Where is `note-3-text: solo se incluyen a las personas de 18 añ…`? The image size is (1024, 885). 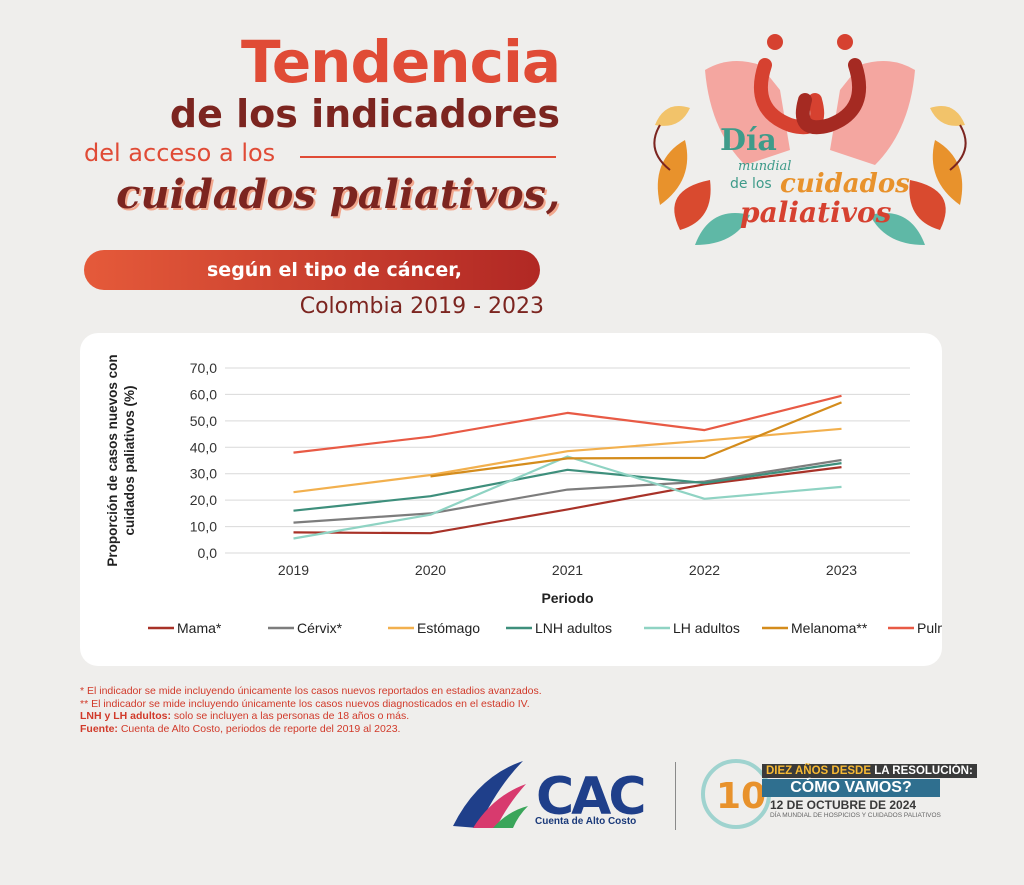
note-3-text: solo se incluyen a las personas de 18 añ… is located at coordinates (290, 716).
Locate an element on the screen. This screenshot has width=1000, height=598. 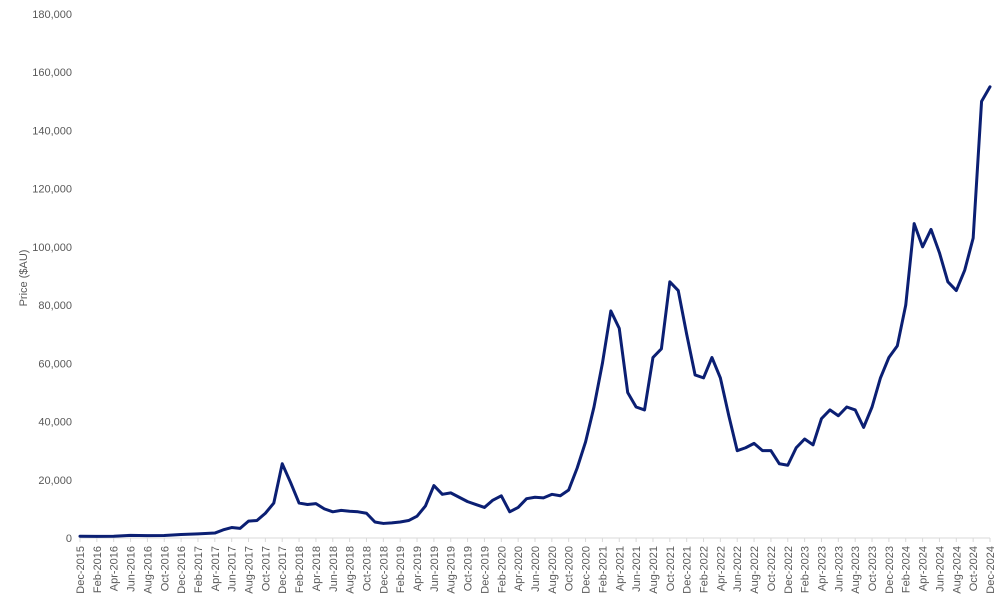
y-tick-label: 180,000 is located at coordinates (52, 15).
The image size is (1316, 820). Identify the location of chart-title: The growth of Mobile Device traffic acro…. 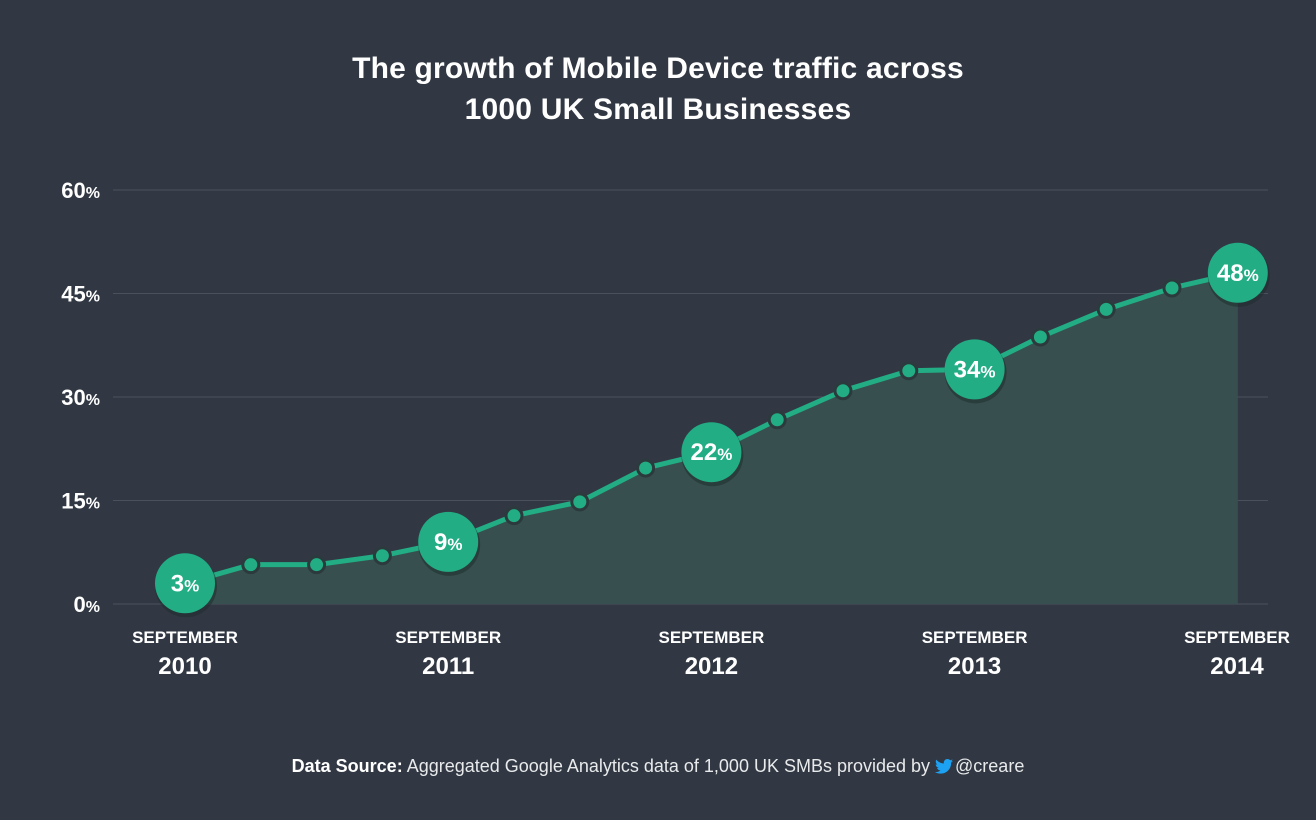
(658, 89).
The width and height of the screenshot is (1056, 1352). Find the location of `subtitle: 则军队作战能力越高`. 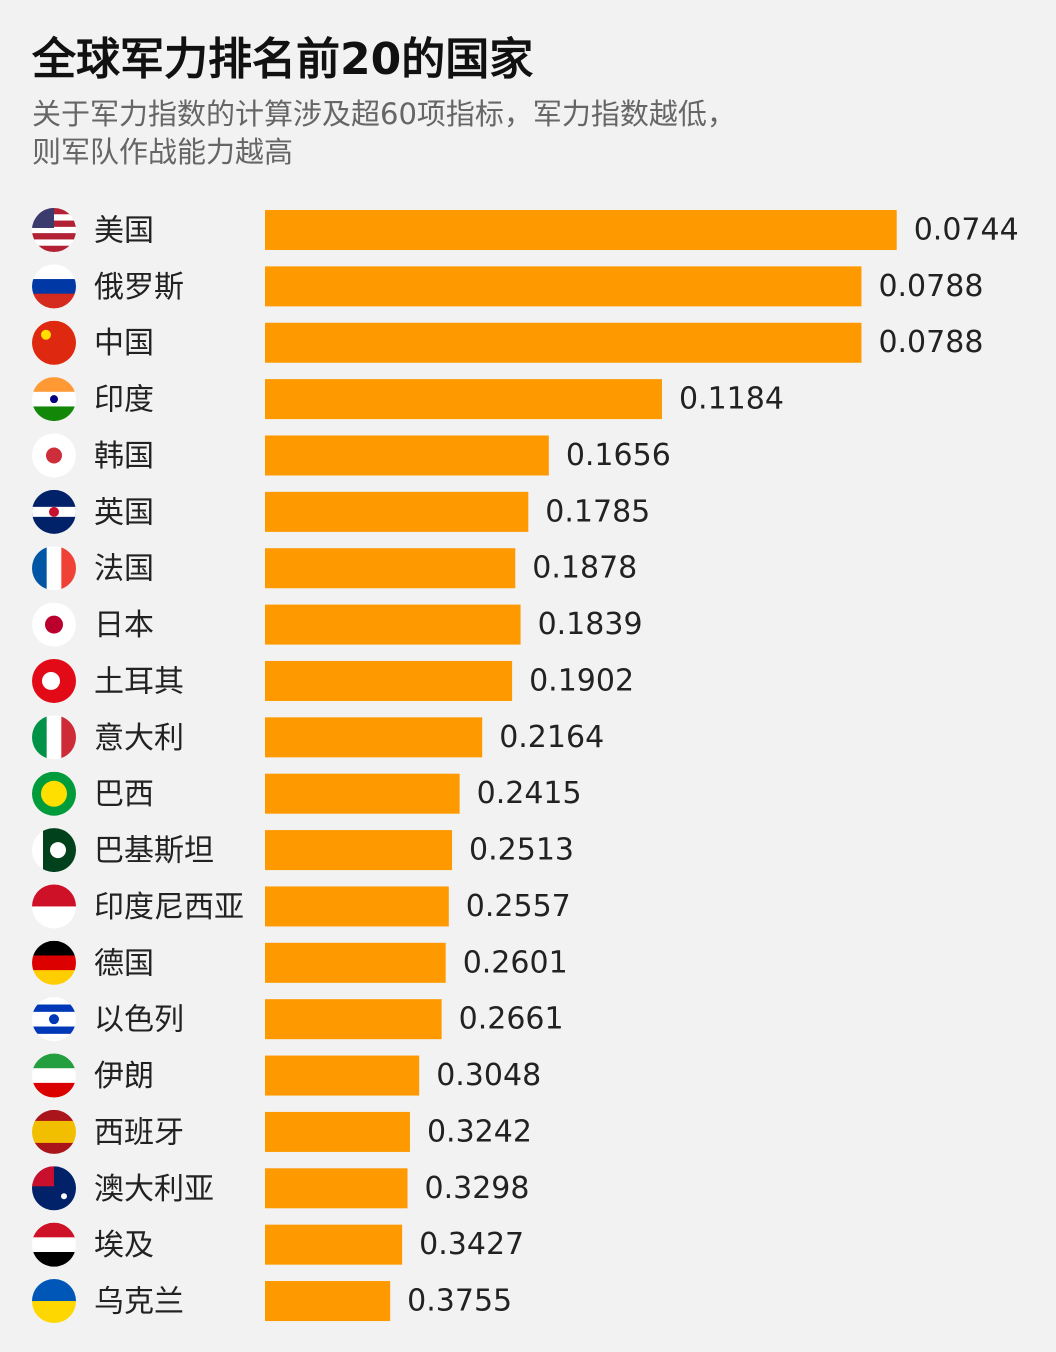

subtitle: 则军队作战能力越高 is located at coordinates (162, 152).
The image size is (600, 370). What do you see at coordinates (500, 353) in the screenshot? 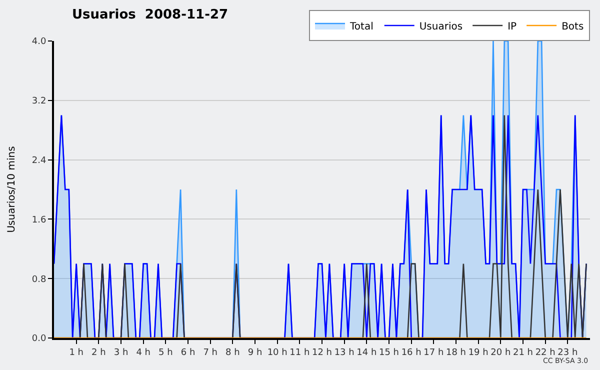
I see `x-tick-label: 20 h` at bounding box center [500, 353].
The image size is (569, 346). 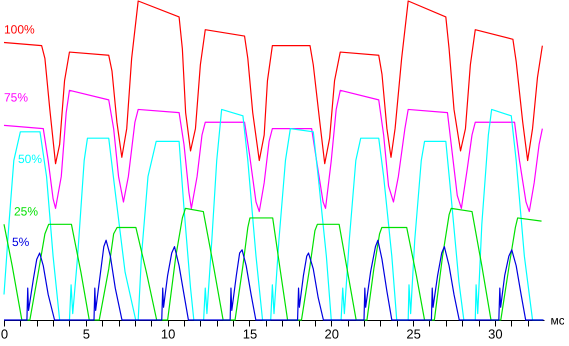 I want to click on x-tick-label: 5, so click(x=86, y=334).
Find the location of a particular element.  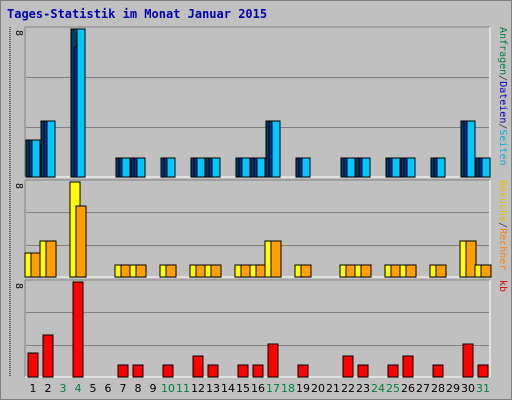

────────

-- WHAT YOU HAVE TO DO --
Reproduce the records from the start up to and including the line that contains "y-tick-label: 180,000 is", without the pictures.

-- YOUR SOLUTION --
Where is `note-3-text: solo se incluyen a las personas de 18 añ…`? The image size is (1024, 885). 
note-3-text: solo se incluyen a las personas de 18 añ… is located at coordinates (290, 716).
Locate an element on the screen. This screenshot has width=1000, height=598. 
y-tick-label: 180,000 is located at coordinates (52, 15).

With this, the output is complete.